PARTICIPAÇÃO PORTUGUESA

Com base na Ação Comum 2005/355/PESC, a União Europeia (UE) constituiu desde 2 de Maio de 2005 uma Missão de Aconselhamento e Assistência em matéria de Reforma do Setor da Segurança na República Democrática do Congo (RDC) (EUSEC RD Congo). Portugal, como Estado membro da União Europeia, tem satisfeito os compromissos internacionais assumidos no âmbito militar, participando, nomeadamente, em missões humanitárias e de paz, nos termos do Decreto-Lei nº 233/96, de 7 de Dezembro.

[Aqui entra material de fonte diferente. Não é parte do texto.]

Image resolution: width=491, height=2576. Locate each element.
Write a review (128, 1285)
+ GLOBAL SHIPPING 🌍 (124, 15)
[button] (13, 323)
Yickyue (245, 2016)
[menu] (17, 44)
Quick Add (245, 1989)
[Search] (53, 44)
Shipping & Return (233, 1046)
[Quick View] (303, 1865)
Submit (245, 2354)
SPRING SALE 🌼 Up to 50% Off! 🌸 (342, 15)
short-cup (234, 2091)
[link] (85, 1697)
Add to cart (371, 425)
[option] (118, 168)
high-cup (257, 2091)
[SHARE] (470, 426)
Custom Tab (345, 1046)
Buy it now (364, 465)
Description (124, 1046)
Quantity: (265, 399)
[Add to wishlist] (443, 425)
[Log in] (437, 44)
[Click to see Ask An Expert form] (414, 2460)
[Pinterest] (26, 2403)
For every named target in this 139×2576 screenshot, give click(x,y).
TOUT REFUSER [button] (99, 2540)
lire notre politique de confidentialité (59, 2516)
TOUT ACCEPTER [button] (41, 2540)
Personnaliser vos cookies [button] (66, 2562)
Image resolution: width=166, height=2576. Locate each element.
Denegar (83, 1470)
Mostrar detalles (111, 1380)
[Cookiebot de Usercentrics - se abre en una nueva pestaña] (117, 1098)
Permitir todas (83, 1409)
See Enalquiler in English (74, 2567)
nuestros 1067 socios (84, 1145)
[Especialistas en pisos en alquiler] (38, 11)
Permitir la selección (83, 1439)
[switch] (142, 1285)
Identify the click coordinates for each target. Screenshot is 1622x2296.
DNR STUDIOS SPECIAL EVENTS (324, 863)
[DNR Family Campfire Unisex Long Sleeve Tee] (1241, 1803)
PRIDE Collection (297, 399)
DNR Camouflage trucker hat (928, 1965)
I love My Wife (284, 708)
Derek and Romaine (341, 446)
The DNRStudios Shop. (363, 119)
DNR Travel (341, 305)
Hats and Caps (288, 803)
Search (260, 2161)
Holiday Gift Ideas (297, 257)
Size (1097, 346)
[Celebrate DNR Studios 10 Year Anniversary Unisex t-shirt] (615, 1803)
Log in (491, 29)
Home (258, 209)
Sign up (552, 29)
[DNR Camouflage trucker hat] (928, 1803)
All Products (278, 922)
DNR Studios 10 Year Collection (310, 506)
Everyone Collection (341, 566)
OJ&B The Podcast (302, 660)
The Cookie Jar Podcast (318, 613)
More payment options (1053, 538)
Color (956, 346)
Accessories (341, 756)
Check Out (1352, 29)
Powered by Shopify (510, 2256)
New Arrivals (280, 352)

Assim, através da Portaria nº 960/2005 (2ª série), atualizada mais tarde pela Portaria nº196/08 (2ª série) Portugal decidiu participar na EUSEC RD CONGO, desde o seu início, com militares que prestam assessoria às Forças Armadas da República Democrática do Congo (FARDC). Desde Outubro de 2010, Portugal passou a chefiar a Missão por um mandato de dois anos, tendo sido nomeado o Major General Cameira Martins como Chefe de Missão. Atualmente, encontram-se destacados na RDC, no quadro da EUSEC RD CONGO três oficiais do Exército Português.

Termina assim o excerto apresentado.